Complex PK behavior was limited to absorption processes which may not be recapitulated clinically. Tissue partition coefficients may be used to contrast ATR inhibitors with respect to their efficacy and toxicity.

摘要

目的

共济失调毛细血管扩张症突变基因与 Rad3 相关蛋白(ATR)是细胞毒性癌症治疗反应中 DNA 损伤反应和修复途径的关键组成部分。目前正在开发几种 ATR 抑制剂(ATRi),这些抑制剂可阻断 ATR 介导的 DNA 修复,并增强与细胞毒性治疗相关的损伤。BAY-1895344(elimusertib)是一种具有临床前疗效的口服 ATRi,目前正在临床开发中。由于组织暴露和 ATR 抑制可能与毒性或反应有关,因此对其药代动力学(PK)知之甚少。

方法

为了评估 BAY-1895344 的 PK,我们使用灵敏的 LC-MS/MS 方法对小鼠血浆和组织中的药物进行定量。
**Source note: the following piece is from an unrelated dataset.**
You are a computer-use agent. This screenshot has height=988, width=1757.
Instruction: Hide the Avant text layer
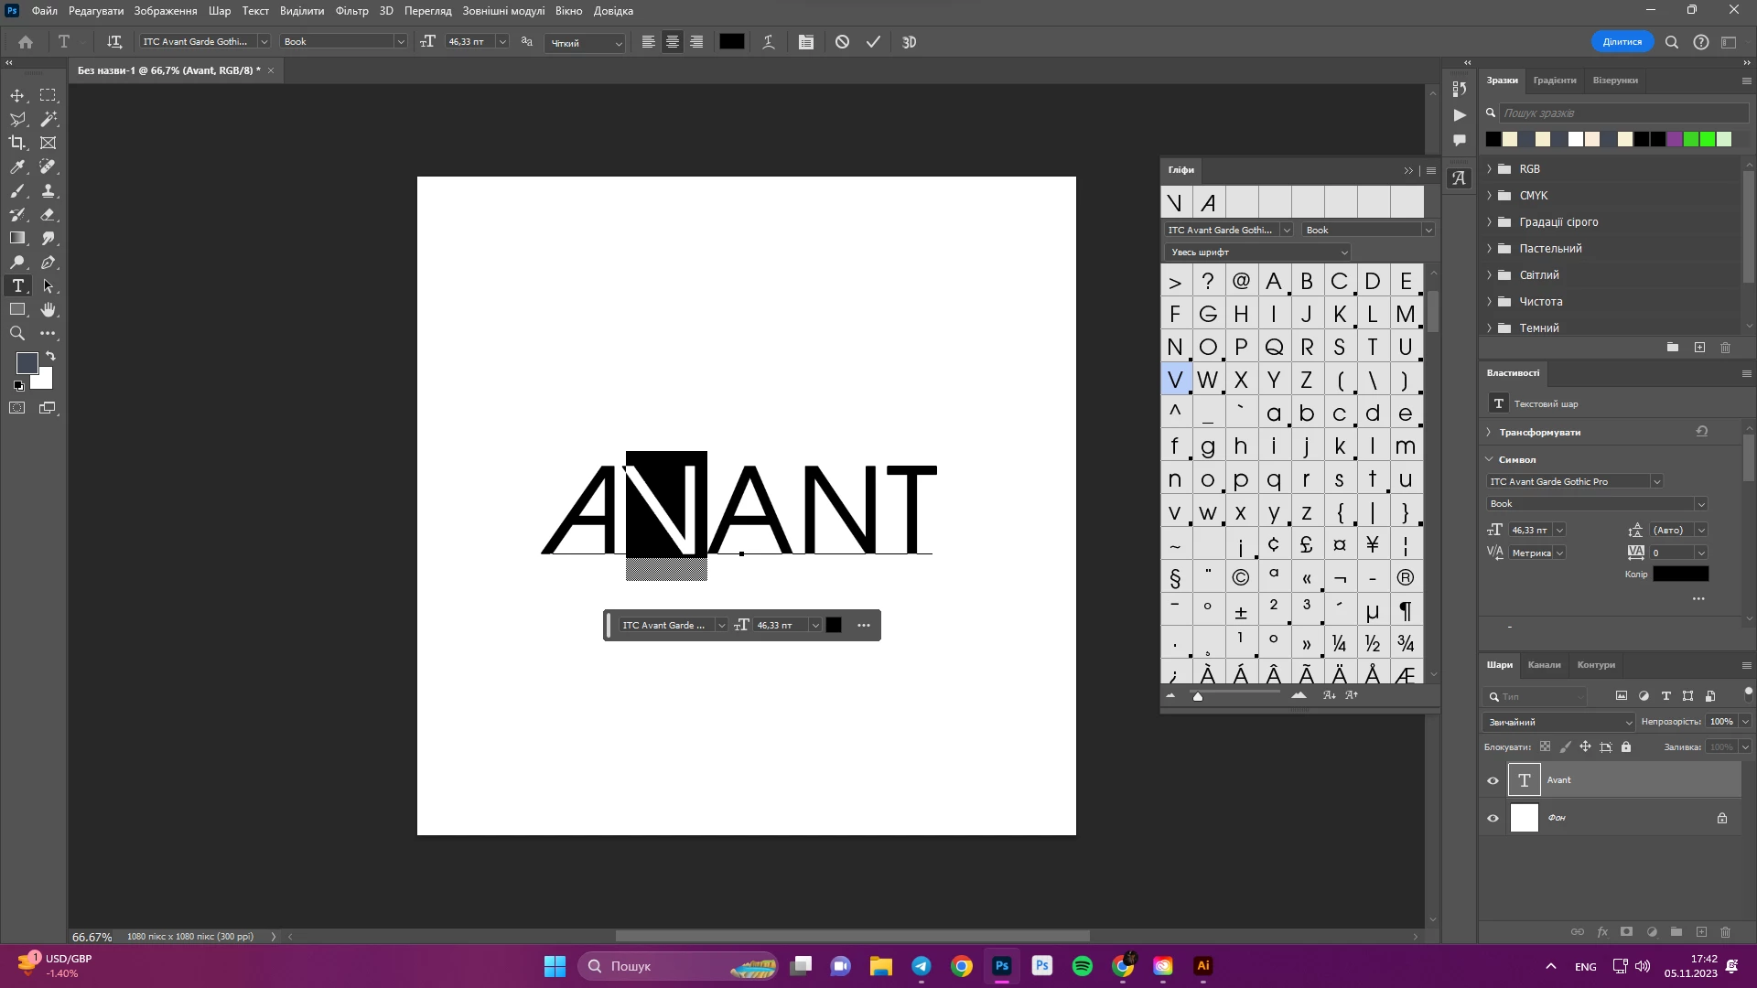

首先在小鼠中进行 PK 研究以确定剂量线性关系。鉴定并分析体内代谢物进行半定量分析。建立了一个房室 PK 模型来描述 PK 行为。然后在荷瘤小鼠中进行了广泛的 PK 研究,以定量相关组织的组织分布。

结果

口服 1 至 10 mg/kg 时观察到剂量线性关系,而口服 40 mg/kg 时,由于首过代谢饱和,生物利用度增加了约四倍,这可通过代谢物分析和开发的房室模型得到证实。与 IV 治疗小鼠相比,PO 治疗小鼠的半衰期更长,这表明吸收速率限制了消除。组织分布不同,但骨髓、脑和脊髓广泛分布。

结论

复杂的 PK 行为仅限于吸收过程,这在临床上可能无法重现。组织分配系数可用于比较 ATR 抑制剂的疗效和毒性。